The Green Party has urged Keir Starmer to acknowledge “deafening” calls by introducing a wealth tax on the super rich.
Green co-leader Carla Denyer said a “small tax on the wealth” could raise billions to fund public services, like the NHS.
Her comments come after it was revealed the UK’s richest 50 families have more wealth than 50 per cent of the population.
The MP for Bristol Central said: “Calls for a wealth tax are becoming deafening and it’s time for the government to listen. Putting in place a small tax on the wealth of multimillionaires and billionaires, and equalising capital gains tax with income tax, could help raise the billions so desperately needed to properly fund our public services.

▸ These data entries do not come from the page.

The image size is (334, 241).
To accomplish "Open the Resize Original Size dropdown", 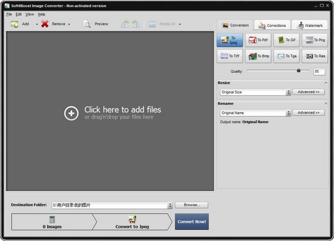I will 288,93.
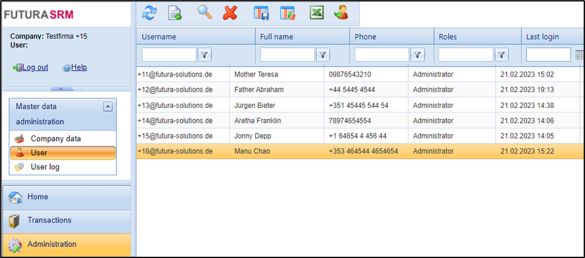Viewport: 585px width, 258px height.
Task: Click the red X delete icon
Action: (x=230, y=12)
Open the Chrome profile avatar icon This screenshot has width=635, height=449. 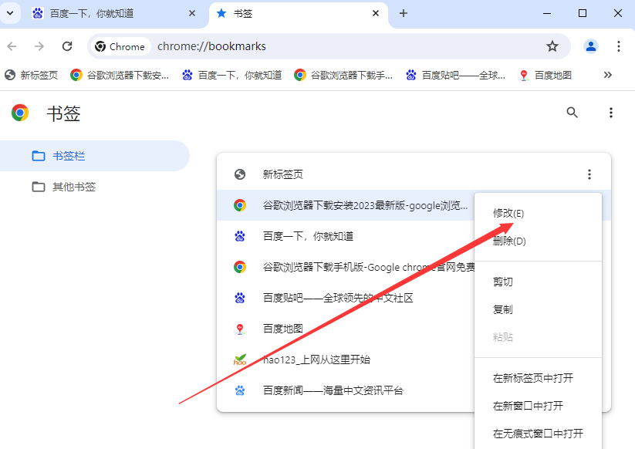[x=591, y=46]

“With Labour’s fiscal plans in shambles after their misguided attempts to balance the books on the backs of the poorest backfired, it’s time for Starmer and Reeves to take their heads out of the sand and start looking at the obvious solution: making our tax system fairer.”
New research has learnt the 50 richest families in the UK amassed more wealth than the poorest half of the country, which is around 34 million people.
Priya Sahni-Nicholas, co-executive director of the Equality Trust, told The Guardian: “Our analysis also shows the vampiric nature of extreme wealth, which is completely incompatible with the health and wellbeing of the nation.
“Property, inheritance and finance account for over half of total billionaire current wealth: sources of wealth creation that are responsible for large-scale planetary and community destruction.
“The obscene growth in wealth of the UK’s richest is due to them profiting from society’s struggles while causing them additional harm and undermining successive governments’ goals of decarbonisation, spreading more wealth and growth out of London, ending the housing crisis, encouraging the growth of new – and frequently greener – industries, and encouraging stronger communities.
“The issue of extreme wealth really is existential; for our very survival we need to get serious about changing economic structures and design policies that end the existence of billionaires.”